* [EXCERPTED DATA]
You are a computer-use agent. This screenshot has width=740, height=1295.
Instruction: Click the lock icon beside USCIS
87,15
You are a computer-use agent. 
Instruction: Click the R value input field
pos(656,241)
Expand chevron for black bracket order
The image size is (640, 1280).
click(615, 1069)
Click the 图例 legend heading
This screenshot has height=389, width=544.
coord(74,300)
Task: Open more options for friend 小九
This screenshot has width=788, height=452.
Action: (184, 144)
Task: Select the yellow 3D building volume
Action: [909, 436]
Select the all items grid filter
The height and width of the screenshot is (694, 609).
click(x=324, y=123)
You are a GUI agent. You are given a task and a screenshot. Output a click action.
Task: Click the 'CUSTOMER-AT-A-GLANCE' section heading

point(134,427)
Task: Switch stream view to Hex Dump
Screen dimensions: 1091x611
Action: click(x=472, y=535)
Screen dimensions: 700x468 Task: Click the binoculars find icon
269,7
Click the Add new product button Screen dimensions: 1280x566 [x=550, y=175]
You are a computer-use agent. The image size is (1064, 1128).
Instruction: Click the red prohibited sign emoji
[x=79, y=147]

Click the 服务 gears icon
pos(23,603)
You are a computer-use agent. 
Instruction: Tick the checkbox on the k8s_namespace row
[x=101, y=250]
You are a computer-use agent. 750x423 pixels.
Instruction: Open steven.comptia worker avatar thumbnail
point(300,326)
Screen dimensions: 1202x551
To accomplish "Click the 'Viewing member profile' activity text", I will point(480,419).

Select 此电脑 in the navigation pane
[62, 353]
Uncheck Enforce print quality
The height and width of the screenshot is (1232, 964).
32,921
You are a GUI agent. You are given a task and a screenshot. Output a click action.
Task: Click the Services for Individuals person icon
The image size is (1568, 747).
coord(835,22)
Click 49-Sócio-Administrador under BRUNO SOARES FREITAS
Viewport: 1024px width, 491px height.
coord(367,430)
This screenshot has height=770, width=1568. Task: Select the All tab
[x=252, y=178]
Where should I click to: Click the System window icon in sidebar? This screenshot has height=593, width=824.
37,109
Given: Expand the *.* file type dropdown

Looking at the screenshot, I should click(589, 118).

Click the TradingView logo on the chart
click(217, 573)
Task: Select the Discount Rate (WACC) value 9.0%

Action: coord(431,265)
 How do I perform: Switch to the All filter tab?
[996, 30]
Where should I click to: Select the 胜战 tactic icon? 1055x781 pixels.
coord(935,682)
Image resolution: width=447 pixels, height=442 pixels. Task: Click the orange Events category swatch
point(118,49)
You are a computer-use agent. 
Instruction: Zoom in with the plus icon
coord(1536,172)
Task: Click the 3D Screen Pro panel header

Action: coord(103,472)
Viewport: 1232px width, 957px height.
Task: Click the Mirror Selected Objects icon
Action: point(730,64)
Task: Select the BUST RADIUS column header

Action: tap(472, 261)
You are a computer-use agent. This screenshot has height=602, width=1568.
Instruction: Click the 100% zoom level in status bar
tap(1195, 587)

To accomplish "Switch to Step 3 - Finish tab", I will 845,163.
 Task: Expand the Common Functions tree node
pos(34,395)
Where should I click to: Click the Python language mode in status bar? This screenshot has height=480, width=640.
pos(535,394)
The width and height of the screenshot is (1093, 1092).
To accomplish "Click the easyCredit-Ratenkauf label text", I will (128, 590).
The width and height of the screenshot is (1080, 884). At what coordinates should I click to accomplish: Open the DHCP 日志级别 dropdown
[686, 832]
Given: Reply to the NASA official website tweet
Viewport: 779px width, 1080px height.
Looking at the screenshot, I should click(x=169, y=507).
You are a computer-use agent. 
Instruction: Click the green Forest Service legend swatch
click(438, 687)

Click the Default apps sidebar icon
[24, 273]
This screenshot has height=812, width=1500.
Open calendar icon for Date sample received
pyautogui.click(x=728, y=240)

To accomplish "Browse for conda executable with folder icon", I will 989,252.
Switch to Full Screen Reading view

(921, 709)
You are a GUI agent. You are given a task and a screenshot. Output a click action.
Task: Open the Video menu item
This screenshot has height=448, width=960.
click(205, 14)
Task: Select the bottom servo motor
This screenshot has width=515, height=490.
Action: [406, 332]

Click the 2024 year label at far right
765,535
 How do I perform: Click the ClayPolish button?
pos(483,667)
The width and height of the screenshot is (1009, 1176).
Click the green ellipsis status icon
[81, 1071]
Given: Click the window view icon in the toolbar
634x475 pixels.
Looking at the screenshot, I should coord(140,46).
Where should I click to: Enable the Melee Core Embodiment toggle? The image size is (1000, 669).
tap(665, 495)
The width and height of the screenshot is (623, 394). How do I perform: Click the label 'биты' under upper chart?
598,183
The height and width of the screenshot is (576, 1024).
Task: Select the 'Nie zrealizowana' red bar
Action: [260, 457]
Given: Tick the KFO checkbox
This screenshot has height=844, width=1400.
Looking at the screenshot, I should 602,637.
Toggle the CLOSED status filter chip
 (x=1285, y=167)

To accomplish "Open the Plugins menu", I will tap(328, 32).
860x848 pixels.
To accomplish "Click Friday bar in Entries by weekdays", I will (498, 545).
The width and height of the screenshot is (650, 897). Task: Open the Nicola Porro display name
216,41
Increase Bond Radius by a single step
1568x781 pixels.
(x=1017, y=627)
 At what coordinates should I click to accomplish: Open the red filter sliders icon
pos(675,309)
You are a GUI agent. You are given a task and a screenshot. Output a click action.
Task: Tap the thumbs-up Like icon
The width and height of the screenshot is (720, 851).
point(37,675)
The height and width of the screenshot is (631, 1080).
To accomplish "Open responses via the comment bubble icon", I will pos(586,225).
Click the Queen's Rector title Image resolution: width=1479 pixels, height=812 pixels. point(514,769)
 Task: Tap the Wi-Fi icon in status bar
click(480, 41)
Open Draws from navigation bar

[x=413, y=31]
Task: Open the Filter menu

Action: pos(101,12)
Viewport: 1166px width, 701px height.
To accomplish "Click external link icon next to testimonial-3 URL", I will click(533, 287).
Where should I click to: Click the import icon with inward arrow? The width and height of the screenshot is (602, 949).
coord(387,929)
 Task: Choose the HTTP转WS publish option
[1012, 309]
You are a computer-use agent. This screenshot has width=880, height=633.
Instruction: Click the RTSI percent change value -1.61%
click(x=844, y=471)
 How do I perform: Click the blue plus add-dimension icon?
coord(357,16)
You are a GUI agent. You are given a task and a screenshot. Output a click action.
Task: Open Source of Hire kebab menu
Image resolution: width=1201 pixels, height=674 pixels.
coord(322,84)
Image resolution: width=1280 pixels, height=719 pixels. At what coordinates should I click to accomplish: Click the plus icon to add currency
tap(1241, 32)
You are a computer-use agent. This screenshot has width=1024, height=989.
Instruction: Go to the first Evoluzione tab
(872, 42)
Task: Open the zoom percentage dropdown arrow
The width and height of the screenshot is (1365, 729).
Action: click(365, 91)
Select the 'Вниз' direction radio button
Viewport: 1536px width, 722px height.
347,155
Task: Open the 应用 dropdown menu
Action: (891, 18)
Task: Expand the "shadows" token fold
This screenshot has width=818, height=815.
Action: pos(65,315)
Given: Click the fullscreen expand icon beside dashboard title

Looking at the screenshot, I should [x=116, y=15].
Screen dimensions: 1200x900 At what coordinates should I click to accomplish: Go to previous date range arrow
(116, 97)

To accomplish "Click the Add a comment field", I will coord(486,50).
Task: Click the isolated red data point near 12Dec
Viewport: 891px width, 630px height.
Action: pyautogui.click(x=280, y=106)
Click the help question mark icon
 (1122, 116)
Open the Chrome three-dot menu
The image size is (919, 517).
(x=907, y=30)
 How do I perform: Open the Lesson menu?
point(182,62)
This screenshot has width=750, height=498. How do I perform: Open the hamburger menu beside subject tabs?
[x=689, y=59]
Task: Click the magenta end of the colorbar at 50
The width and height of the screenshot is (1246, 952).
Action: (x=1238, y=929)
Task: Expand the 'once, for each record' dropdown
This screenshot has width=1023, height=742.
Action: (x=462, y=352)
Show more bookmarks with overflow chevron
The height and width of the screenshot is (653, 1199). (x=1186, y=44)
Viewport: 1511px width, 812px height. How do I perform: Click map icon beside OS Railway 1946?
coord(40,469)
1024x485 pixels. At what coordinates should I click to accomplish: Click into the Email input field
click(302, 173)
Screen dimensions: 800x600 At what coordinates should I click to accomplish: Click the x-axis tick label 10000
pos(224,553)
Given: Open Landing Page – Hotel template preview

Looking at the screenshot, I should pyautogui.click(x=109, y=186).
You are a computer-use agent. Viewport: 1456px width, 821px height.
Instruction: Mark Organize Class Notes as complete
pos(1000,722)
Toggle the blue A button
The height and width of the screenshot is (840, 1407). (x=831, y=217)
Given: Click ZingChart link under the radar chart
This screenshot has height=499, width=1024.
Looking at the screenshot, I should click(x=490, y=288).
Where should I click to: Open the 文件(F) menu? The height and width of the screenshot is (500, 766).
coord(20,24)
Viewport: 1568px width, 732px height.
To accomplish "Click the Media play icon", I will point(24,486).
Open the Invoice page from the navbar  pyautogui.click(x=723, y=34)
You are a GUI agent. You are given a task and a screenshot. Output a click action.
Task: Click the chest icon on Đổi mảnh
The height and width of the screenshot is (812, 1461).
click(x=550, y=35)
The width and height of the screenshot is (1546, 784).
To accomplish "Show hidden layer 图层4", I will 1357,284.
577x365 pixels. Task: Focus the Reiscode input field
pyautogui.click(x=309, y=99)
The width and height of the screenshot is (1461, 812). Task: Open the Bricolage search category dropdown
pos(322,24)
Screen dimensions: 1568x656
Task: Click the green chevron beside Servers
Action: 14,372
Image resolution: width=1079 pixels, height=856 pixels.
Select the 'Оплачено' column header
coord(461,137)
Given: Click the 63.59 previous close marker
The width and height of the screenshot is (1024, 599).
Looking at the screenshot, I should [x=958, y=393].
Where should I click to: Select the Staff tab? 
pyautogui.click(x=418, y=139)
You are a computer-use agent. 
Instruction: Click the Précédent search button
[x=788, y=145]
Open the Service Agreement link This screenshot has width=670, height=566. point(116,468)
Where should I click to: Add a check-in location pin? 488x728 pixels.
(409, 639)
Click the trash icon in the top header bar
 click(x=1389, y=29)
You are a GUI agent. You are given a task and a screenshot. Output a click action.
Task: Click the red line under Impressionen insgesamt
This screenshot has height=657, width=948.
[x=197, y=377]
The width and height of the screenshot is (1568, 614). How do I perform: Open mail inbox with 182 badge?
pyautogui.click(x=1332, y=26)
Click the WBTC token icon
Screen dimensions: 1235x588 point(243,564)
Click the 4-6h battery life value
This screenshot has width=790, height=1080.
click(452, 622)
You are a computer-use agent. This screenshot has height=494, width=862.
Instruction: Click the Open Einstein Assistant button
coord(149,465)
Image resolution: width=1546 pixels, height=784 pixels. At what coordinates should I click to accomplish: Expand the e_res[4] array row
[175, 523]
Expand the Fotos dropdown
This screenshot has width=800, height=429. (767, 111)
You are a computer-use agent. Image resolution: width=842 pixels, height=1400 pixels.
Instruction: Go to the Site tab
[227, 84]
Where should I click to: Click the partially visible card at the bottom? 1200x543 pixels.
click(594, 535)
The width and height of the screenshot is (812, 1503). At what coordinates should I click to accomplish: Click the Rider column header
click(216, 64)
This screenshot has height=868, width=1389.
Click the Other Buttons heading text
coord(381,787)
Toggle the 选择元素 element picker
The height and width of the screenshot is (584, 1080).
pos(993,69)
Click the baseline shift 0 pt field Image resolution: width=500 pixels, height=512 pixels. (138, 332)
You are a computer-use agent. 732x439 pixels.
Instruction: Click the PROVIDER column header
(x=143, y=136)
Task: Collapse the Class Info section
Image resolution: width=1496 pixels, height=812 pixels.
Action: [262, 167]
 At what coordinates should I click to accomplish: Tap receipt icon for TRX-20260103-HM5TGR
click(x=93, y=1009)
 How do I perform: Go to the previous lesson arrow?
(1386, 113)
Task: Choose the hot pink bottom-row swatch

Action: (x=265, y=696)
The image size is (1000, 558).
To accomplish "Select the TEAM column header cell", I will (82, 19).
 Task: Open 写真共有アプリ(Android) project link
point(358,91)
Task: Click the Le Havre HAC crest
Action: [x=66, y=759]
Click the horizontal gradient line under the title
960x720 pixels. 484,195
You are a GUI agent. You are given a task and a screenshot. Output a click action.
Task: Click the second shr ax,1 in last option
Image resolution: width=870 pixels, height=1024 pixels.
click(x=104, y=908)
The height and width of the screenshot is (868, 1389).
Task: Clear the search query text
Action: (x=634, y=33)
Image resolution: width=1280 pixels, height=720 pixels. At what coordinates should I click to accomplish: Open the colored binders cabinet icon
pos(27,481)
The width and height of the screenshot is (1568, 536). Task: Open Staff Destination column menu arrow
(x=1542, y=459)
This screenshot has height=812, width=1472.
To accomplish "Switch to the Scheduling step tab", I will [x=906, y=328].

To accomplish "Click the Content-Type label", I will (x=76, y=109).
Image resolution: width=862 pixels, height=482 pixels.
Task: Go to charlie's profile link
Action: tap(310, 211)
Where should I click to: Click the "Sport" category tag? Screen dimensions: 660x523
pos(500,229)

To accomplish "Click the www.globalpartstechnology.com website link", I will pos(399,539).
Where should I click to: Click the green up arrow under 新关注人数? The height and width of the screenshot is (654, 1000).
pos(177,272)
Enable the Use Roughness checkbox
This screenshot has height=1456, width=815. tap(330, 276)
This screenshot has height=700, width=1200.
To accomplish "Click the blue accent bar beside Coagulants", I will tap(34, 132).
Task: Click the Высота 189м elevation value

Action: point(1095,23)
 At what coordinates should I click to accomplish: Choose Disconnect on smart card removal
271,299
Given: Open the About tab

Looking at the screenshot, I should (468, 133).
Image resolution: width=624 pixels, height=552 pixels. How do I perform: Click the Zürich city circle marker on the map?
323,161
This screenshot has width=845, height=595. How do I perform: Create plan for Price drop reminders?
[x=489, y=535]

* [WORK TASK] Counting only the lines that include "website", state how many there are in the entries, and nothing else.

* [YOUR RESPONSE] 2